During infancy, shoes are not necessary, even for beginning walkers, as the main function of shoes is to protect the feet from injuries. In fact, it is advisable for infants to wear just socks or to remain barefoot so the foot’s musculoskeletal system can properly form and gain function without restriction. In this way, the feet will develop strength and the toes will learn to grasp. Toddlers should wear shoes that are soft, flexible, and properly fitted with a toe box that has room for growth and space for the toes to wiggle freely. Children’s footwear should have a stiff heel counter, cushioned insole, and built-in arch. It should also be flexible at the ball of the foot. Sneakers are usually a good choice, and high-tops may benefit children with weak or sprain-prone ankles.

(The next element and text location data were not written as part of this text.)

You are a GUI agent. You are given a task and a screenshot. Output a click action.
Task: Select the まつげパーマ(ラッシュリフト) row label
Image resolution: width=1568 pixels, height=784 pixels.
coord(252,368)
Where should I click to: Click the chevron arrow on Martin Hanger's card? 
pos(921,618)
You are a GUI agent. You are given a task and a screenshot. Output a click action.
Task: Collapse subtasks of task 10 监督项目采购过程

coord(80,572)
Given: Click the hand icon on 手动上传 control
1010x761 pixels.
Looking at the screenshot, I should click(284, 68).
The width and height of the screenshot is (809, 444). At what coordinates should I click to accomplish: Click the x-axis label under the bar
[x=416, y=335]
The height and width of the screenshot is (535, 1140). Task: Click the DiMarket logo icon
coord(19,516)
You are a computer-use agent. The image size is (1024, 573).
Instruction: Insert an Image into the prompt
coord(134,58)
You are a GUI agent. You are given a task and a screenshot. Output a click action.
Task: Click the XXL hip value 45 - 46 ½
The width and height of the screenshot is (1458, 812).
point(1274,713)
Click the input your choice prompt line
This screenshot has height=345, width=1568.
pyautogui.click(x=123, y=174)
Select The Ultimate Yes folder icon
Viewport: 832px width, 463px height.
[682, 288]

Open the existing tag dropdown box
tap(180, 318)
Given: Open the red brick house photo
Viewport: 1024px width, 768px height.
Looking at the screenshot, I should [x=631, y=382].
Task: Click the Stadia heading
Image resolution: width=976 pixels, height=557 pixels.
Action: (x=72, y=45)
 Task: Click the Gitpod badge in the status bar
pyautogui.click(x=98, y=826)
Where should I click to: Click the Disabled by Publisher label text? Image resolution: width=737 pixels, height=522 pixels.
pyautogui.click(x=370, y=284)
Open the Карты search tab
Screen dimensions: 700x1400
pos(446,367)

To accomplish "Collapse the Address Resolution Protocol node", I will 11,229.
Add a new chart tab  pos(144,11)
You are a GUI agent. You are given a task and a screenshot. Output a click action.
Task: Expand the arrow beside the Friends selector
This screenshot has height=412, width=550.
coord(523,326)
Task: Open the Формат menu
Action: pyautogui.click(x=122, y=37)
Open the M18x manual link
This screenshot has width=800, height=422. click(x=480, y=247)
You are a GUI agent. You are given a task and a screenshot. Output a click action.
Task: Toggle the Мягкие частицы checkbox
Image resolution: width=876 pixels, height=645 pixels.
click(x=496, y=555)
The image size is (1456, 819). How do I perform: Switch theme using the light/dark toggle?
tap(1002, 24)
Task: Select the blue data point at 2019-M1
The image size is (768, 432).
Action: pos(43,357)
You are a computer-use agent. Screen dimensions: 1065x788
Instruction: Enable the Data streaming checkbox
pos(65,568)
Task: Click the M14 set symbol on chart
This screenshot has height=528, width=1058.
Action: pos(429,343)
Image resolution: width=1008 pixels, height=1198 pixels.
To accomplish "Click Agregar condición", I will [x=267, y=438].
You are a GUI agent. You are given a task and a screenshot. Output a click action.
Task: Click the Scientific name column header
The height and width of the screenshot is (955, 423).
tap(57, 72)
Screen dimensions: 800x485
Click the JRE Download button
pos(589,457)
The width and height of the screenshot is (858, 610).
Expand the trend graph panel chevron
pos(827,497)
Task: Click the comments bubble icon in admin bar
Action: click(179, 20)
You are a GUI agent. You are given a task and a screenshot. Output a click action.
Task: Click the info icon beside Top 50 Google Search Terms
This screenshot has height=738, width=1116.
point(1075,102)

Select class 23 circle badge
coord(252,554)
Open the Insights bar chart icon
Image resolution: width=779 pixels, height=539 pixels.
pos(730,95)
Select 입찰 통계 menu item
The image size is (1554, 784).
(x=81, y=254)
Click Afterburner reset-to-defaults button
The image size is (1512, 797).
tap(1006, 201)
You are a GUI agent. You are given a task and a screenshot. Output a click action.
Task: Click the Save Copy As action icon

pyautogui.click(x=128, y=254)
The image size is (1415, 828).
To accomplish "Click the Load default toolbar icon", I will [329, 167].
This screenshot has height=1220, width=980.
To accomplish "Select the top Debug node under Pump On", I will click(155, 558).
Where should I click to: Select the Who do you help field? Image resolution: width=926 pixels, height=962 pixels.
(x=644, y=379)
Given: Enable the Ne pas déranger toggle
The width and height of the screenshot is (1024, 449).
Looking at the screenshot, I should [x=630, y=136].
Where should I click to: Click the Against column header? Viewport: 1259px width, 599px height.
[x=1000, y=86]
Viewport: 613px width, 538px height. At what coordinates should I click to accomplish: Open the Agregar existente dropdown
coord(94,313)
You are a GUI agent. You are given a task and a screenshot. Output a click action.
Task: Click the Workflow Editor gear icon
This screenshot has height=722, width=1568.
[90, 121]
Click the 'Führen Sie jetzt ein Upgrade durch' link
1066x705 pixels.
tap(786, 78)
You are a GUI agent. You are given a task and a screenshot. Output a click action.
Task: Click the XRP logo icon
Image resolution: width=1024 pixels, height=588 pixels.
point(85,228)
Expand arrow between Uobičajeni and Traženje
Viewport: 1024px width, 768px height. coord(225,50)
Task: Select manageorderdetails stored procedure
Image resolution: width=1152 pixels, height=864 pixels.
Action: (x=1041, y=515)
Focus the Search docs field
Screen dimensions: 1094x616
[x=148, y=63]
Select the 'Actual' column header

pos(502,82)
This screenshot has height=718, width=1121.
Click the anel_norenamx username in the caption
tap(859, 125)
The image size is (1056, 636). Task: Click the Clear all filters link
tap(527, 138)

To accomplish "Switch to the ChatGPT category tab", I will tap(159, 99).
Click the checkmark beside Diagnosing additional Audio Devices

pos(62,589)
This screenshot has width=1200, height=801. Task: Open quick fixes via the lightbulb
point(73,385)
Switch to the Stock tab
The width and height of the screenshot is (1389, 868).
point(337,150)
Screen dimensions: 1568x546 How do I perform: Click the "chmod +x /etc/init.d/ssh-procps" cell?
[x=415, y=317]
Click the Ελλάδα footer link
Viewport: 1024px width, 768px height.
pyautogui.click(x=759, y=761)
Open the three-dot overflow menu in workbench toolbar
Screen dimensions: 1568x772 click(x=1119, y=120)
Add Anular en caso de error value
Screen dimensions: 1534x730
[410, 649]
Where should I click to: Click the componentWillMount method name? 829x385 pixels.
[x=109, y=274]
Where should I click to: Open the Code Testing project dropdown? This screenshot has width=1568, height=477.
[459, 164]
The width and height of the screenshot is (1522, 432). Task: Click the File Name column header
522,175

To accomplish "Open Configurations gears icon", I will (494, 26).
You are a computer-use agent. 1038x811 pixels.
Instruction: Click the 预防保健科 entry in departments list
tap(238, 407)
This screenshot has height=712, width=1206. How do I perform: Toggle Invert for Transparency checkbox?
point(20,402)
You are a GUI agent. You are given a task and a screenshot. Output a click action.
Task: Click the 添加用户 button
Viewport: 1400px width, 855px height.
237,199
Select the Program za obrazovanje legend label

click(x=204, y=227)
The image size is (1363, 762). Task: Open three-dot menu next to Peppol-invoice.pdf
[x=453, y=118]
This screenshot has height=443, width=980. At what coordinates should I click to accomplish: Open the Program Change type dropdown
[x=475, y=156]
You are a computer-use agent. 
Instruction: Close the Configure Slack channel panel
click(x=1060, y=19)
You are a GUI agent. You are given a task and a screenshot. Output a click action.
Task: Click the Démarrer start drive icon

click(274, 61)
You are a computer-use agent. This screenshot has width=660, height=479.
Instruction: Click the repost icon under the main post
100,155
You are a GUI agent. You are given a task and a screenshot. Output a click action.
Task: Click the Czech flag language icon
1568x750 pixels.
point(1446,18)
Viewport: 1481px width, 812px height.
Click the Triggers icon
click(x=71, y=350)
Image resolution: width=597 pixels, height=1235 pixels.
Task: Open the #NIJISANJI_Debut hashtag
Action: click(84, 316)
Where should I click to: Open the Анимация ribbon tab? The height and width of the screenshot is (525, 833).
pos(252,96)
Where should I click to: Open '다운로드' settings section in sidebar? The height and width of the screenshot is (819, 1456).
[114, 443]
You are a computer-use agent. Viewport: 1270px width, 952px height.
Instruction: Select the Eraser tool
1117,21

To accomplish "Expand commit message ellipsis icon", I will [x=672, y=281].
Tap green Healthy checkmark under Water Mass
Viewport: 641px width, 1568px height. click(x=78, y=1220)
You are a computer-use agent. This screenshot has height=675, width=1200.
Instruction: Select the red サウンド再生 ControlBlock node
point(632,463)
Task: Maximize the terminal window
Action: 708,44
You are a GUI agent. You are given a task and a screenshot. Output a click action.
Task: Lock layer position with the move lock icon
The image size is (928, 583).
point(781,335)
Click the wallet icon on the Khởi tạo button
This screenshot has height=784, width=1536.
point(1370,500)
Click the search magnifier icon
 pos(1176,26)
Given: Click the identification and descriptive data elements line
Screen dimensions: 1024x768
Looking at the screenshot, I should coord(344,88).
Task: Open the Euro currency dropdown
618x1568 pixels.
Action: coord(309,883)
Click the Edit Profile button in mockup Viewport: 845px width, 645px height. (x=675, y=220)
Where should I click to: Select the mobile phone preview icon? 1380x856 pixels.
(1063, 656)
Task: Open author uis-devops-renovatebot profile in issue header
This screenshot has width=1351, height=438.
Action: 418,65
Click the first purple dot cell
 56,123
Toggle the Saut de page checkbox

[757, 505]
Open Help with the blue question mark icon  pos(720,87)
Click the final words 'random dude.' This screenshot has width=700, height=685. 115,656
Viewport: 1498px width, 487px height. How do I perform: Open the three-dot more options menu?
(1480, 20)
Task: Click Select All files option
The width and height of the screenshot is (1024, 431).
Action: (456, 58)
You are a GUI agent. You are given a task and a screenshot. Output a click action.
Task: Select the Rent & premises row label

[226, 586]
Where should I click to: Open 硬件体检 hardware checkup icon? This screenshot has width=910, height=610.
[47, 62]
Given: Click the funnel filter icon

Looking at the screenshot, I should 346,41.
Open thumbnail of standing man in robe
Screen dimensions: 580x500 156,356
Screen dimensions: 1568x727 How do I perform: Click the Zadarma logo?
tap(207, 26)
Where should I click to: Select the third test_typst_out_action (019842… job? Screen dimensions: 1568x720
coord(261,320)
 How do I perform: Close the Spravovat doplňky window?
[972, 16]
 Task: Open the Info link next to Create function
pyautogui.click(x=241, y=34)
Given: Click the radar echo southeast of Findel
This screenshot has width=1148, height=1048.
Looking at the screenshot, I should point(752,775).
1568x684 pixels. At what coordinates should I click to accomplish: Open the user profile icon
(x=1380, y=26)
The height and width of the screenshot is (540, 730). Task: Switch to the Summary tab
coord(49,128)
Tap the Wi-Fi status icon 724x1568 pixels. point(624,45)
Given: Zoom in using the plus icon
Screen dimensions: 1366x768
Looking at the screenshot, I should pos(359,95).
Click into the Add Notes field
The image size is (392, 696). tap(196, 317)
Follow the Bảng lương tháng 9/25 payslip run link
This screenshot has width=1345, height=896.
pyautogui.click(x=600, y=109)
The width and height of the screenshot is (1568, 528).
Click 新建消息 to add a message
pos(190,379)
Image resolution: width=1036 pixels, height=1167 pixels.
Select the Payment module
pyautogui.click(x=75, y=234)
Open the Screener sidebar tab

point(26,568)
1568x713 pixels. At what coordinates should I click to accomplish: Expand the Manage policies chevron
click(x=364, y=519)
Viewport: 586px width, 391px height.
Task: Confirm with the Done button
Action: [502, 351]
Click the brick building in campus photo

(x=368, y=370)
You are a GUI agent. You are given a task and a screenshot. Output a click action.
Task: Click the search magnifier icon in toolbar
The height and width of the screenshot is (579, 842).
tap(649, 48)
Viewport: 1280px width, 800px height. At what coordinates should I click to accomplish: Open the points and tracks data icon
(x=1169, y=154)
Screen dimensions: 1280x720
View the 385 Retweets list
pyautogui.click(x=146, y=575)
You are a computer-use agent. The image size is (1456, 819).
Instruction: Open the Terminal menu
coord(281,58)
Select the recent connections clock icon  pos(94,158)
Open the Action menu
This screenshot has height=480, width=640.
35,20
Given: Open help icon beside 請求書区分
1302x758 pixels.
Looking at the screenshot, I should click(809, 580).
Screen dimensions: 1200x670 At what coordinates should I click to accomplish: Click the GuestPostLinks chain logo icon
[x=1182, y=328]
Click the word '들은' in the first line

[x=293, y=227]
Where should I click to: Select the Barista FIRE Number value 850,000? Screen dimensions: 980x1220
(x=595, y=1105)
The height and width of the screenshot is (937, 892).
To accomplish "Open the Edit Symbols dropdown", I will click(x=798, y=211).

When fitting a child for new footwear, have him or her stand up to properly measure foot size. Remember that feet may commonly be two different sizes; the shoes should be fitted to accommodate the larger of the two feet. A properly-fitting shoe will have about a half-inch of room between the toes and tip of the shoe. Have the child wiggle his or her toes to make sure they are not cramped or restricted. Wearing their usual socks, have the child walk around the store several times to check for redness or irritation that indicates friction or pressure from the shoe.

Since children quickly outgrow their shoes, check their feet regularly for blisters and irritation. Often, children will remove shoes on their own if they are uncomfortable or too tight. Certain foot deformities may require a child to wear corrective shoes, braces, or casts.